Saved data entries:
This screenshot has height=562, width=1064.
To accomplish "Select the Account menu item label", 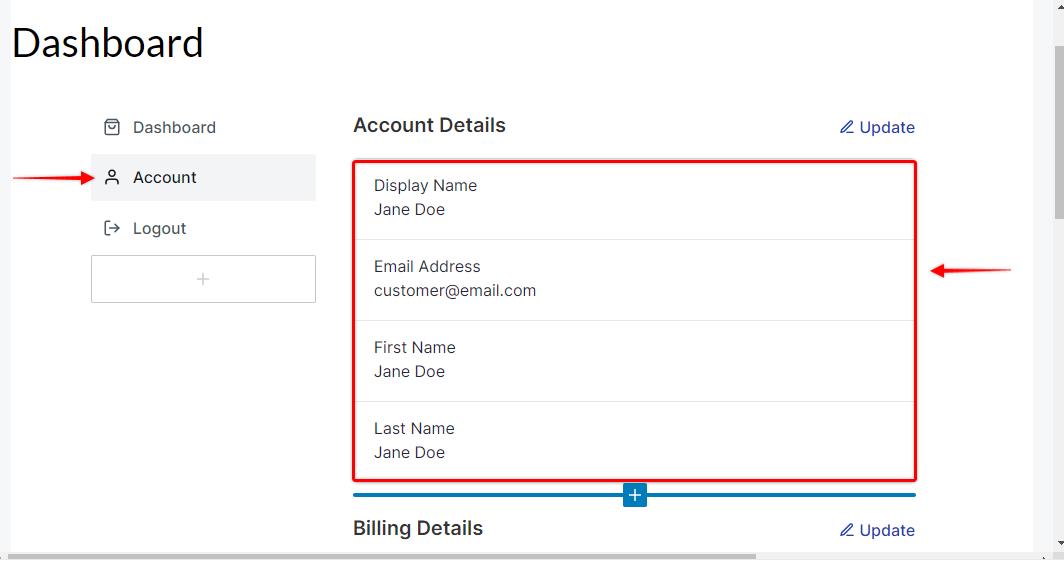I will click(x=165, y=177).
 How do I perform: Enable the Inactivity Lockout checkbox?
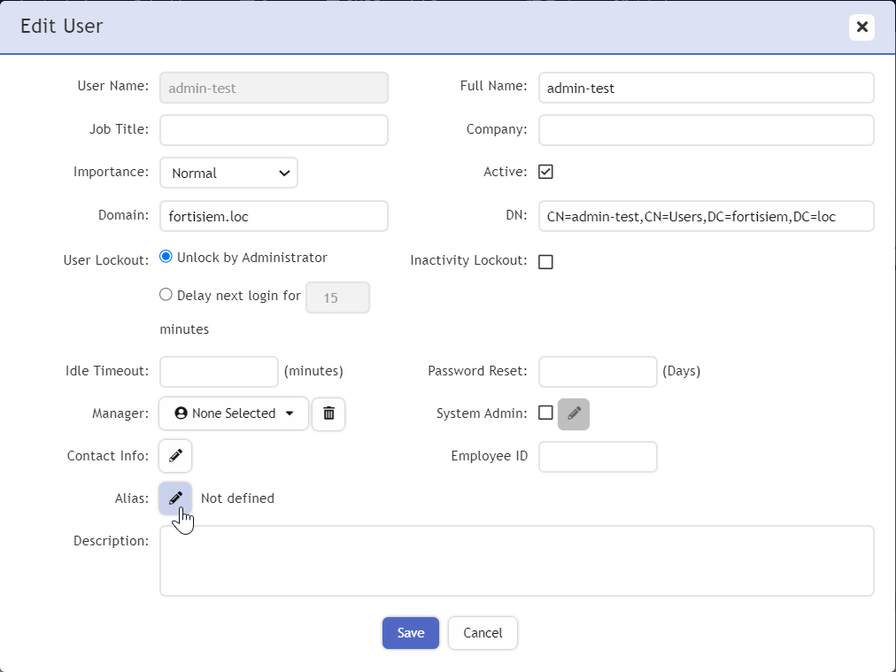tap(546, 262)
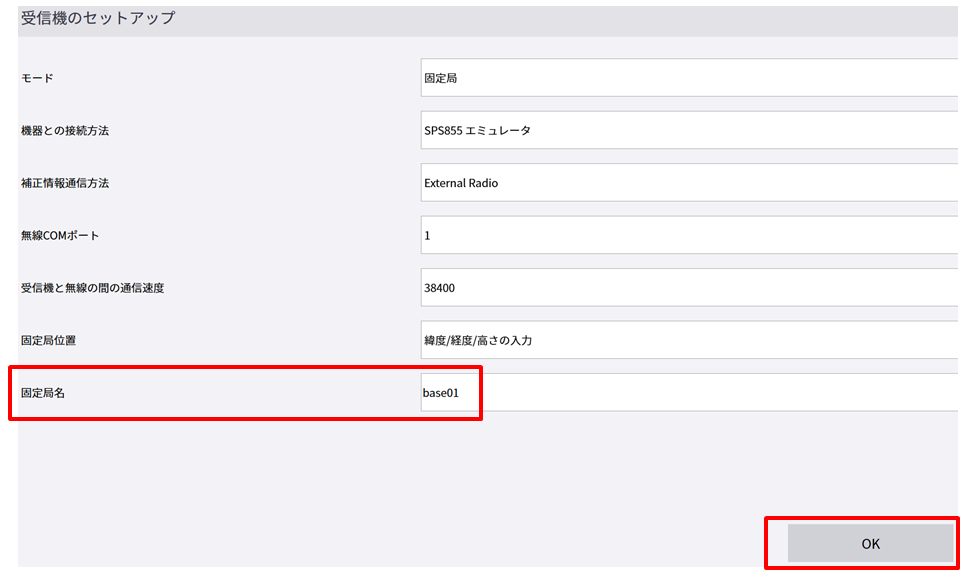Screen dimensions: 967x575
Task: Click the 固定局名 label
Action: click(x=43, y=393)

- _EXERCISE DESCRIPTION_
All lines between the one that contains "How do I perform: Enable" and the end of the records above, both included, are to be returned exactly as they stand, except for pictures, which are omitted.

- _WRITTEN SOLUTION_
 How do I perform: Enable the Inactivity Lockout checkbox?
tap(546, 262)
Screen dimensions: 967x575
Task: Click the 固定局名 label
Action: click(x=43, y=393)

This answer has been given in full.